Let $x_n\to p$, i.e. let $p$ be the
limit of the sequence $x_n$. Choose $\varepsilon=1$. There
is an $N\in\N$ such that for all $n\ge N$ on has $d(x_n, p)\lt
\varepsilon=1$. Thus, if
\[
R=\max\left\{1, d(x_1, p), \dots, d(x_{N-1}, p)\right\},
\]
then all $x_k$ satisfy $d(x_k, p)\le R$.
- Let $(X,d)$ be a metric space, $C\subset X$ a closed subset, and
$x_n\in C$ a sequence of points with $x_n\to x$. Show that $x\in C$.
In order to reach a contradiction, assume that $x\not\in C$.
The complement $C^c$ of $C$ is open in $X$, so there is an
$\varepsilon\gt0$ such that $B_\varepsilon(x)\subset C^c$.
Since $x_n\to x$, there is an $N_\varepsilon\in\N$ for such
that $x_n\in B_\varepsilon(x)$ for all $n\ge N$. But then we
would have $x_n\not\in C$ for $n\ge N$, which is a
contradiction.

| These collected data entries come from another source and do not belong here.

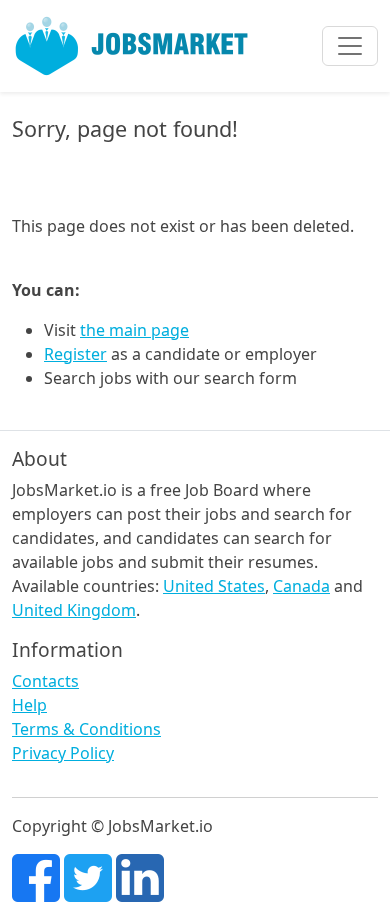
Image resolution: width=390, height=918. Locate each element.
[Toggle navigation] (350, 46)
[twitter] (88, 876)
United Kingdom (74, 610)
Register (75, 354)
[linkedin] (140, 876)
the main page (134, 330)
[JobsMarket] (132, 46)
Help (29, 705)
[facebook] (36, 876)
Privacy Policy (63, 753)
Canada (301, 586)
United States (214, 586)
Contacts (45, 681)
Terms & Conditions (86, 729)
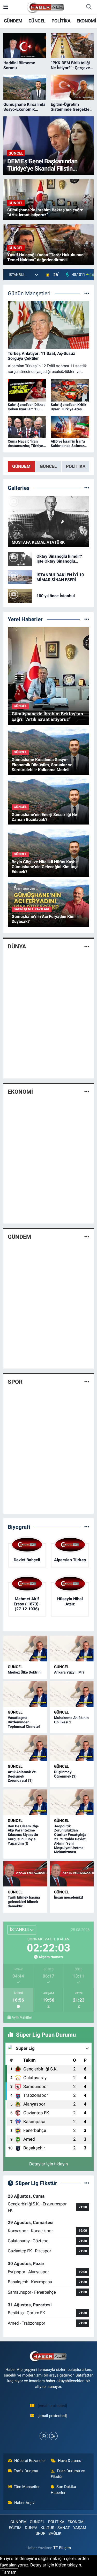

We conclude that $x\in C$ after all.
- Let $A\subset\R$, and assume that every term in the sequence
$\{x_n\}_{n\in\N}$ is an upper bound for $A$. Show that if $x_n\to x$,
then $x$ is also an upper bound for $A$.
Suppose $x$ is not an upper bound for $A$.
Then there is a number $a\in A$ with $a\gt x$. Let $\varepsilon=
a-x$. Since $x_n\to X$, there is an $N$ such that for all $n\ge
N$ one has $|x_n-x|\lt \varepsilon$. This implies, for $n\ge N$,
that $x_n \lt x+\varepsilon = a$. Hence $x_n$ is not an upper
bound for $A$ if $n\ge N$, contradicting what was given.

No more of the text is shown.